30/05/2019
Some musing on Tai ch'i videos on Youtube. I've been watching a few videos over the last few weeks. It's interesting the range of skill shown by the various practitioners. I'm afraid that, all too often, the practitioners use students who can only be labelled "shills". That is the teacher claims a level of skill that is belied when you see the way they set things up with their students. In effect the student becomes a willing participant in a con job aimed to boost the teacher's ego/bank balance. Here is a good way of spotting the cons. If the student slows down, or stops, and then the teacher "does his/her thing", the teacher is running a con. If you want a comparison look at Wee Kee Jin doing free push hands. (On the School of Central Equilibrium website) Then at Adam Mizner (search for him - he's all over the web). Mizner, clearly, thinks he has a high skill level. But he has complete control of everything at all times.
Unfortunately Mizner claims to come from the same lineage as me. Yet I'm not aware that he has ever been taught by either Master Huang or any of his senior students. There is no mention of any such teacher on his website's pages. I would like to see him up against Wee Kee Jin - but, I suspect, that suggestion would annoy Jin.

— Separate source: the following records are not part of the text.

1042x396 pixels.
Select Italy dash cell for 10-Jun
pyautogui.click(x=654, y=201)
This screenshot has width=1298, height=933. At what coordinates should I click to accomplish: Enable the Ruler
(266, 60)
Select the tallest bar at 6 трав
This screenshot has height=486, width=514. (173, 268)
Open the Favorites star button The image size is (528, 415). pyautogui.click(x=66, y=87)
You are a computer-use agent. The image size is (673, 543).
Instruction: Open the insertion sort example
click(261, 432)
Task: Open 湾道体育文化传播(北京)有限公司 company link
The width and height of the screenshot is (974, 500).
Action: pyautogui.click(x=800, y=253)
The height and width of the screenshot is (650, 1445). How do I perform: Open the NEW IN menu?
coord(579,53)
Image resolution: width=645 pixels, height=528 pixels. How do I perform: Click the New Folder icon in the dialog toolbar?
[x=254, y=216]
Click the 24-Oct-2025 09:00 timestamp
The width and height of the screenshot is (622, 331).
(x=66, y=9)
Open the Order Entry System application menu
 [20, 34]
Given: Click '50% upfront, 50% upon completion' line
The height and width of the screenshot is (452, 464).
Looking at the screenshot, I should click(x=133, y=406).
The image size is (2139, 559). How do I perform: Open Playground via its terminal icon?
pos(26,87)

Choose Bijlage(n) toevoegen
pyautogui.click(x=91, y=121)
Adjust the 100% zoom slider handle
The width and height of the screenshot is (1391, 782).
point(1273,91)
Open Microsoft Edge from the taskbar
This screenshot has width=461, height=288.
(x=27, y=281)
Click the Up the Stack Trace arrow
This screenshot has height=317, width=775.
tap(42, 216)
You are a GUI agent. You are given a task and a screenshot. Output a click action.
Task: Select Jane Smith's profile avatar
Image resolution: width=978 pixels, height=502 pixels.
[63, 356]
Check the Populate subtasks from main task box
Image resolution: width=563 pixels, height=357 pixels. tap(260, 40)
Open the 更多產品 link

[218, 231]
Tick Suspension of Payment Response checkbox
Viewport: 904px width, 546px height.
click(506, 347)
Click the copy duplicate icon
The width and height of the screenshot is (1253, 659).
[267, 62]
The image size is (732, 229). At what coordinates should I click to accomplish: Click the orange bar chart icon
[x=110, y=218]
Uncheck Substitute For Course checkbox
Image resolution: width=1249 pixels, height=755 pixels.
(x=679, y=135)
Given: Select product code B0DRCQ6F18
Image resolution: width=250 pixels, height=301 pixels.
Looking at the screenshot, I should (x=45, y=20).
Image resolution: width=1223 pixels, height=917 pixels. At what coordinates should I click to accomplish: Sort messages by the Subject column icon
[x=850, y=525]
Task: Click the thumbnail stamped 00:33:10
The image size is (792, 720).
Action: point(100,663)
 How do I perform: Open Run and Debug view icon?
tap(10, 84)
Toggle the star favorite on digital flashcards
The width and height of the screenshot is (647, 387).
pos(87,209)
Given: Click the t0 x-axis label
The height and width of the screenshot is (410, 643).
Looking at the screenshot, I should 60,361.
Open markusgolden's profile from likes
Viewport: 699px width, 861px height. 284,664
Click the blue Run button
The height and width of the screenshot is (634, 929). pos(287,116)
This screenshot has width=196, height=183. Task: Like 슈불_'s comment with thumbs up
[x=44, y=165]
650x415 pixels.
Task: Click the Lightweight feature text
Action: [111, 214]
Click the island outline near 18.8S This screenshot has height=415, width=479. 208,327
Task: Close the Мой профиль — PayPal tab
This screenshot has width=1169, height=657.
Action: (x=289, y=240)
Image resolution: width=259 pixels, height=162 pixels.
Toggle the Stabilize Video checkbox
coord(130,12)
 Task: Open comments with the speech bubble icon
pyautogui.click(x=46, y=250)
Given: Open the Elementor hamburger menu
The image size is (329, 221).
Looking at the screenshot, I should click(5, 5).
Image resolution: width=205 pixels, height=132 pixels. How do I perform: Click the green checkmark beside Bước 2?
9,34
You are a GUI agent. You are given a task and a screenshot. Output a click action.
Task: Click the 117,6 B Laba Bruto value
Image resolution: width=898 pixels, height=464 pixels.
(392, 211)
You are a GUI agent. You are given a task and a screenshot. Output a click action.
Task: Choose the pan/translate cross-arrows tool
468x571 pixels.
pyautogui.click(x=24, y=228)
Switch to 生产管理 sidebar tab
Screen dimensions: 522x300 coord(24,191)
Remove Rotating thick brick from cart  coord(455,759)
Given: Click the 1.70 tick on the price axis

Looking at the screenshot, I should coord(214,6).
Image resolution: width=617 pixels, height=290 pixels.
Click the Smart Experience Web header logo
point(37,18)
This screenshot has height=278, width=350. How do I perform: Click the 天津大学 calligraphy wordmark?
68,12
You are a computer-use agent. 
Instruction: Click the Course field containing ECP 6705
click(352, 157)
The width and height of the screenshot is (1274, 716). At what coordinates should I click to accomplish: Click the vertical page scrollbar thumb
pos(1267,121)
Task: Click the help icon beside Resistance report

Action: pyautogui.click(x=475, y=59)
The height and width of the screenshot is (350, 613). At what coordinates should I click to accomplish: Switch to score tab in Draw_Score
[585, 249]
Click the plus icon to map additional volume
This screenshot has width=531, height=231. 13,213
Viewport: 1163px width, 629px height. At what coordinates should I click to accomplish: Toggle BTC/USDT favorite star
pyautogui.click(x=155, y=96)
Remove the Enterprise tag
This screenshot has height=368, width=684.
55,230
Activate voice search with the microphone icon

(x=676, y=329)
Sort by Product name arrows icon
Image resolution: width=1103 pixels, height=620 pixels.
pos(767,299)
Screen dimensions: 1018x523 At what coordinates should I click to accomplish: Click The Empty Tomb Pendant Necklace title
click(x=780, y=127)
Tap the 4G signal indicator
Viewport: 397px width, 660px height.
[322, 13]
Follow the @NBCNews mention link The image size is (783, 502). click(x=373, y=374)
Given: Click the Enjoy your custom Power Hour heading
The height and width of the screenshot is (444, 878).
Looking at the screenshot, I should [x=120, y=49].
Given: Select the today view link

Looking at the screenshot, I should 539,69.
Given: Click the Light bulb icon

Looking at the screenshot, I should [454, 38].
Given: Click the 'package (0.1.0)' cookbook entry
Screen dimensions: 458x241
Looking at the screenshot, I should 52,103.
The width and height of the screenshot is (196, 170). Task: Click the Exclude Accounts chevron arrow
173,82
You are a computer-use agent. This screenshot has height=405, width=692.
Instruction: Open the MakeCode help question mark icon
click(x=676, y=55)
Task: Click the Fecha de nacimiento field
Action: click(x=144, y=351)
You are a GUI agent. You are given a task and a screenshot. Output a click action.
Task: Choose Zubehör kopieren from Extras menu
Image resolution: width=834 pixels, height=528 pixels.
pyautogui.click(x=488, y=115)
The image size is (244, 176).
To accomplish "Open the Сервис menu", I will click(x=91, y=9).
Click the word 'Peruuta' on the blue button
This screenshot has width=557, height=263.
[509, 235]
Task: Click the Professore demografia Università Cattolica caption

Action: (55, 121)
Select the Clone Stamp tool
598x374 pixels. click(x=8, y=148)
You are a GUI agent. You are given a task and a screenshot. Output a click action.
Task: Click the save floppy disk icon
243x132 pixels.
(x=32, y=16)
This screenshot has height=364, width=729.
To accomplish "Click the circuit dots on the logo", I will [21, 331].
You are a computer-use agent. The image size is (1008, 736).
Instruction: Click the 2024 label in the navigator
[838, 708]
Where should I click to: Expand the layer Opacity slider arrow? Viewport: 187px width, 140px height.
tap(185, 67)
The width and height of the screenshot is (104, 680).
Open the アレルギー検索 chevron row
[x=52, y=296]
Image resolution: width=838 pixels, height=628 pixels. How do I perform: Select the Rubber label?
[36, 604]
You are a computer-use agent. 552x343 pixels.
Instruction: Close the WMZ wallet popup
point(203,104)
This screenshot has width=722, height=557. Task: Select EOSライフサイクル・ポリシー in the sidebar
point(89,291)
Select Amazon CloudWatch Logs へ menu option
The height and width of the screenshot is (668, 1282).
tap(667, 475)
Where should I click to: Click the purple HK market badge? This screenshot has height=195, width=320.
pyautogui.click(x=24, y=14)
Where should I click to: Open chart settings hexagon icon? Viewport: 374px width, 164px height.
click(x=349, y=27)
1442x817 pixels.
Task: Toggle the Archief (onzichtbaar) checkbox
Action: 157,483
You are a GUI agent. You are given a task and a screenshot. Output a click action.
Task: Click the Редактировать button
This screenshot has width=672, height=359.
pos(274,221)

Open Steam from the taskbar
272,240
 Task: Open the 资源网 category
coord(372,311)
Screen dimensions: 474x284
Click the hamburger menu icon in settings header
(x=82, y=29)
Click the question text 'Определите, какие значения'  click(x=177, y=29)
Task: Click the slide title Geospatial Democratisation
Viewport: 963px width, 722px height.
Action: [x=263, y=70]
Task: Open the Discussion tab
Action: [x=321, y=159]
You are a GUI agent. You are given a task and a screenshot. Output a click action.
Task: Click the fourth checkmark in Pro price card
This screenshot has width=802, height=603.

Another way of spotting the cons is if the student does something completely unrealistic. For example "going inside" a punch. That means that the student has no idea how to fight. Some teachers illustrate "real techniques" by "blocking inside". And that shows they don't know how to fight either. By "going inside" I mean the student slipping, say, a right jab and moving to the teacher's left. That sets them up for whatever the teacher plans to use their left hand for. An "inside block" is similar. This time the teacher blocks to the left of (say) a right jab and the student doesn't promptly hit them with a left jab.